- Interactive map of Dockside Brewery

Restaurant information
- Established: April 19, 2020
- Location: 40 Bridgeport Avenue, Milford, Connecticut, United States
- Coordinates: 41°12′01″N 73°06′26″W﻿ / ﻿41.20029515958499°N 73.10730199873882°W
- Website: https://www.docksidebrewery.com/

= Dockside Brewery =

Restaurant and brewery in Connecticut, US

Dockside Brewery is a brewery and restaurant that is in the neighborhood of Devon within Milford that was opened during the COVID-19 pandemic.

== Background ==
Dockside is a brewery and restaurant, and brewery located in Devon, which is owned by Dan Bagley and Bob Chicoine.

Julie Nash, Milford's director of economic and community development, has given credit to Dockside Brewery for bringing more people to Devon. Nash has stated, "It [Dockside] brought what Devon needed. Not to say there weren’t great places before them. Bridge House Restaurant has always been a great restaurant. You also have some great hair salons and service there."

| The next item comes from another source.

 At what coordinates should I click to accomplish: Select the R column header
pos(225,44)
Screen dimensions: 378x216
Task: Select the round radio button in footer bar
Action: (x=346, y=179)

During the COVID-19 pandemic, Dockside made several charitable donations to hospitals and charities helping people fighting or affected by COVID-19. Some of these include making donations to the Connecticut Hospitality Employee Relief Fund and donating food to the Bridgeport Hospital.

== History ==
Through a unanimous vote by Milford's Planning and Zoning Board, Dockside Brewery was granted some the permits it needed to begin building in June 2018. The vote followed the success of a petition for the project that reached 850 signatures.

Dockside broke ground in February 2019, after receiving the final permit they needed. On the topic of Dockside Brewery, then-mayor Ben Blake stated “If you look at some of the tourism areas that have had some of the biggest impacts in Connecticut, that has been some of the breweries. I think this one is going to be a flagship one because it’s both a destination by car and a destination by boat.” In January 2020, Dockside hired Andy Schwartz to be their brewmaster.

Dockside officially opened on April 19, 2020. The restaurant originally planned to open on March 23 but, after Governor Ned Lamont closed all restaurants due to the COVID-19 pandemic, they had to delay. Dockside initially had to only allow curbside pickup but sold out of all three of their released beers in their first weekend.

Dockside was burglarized on the night of October 2, 2022. According to the Milford Police Department, the man broke the glass door and entered. The surveillance video showed the man wearing a "black T-shirt and khaki drawstring pants".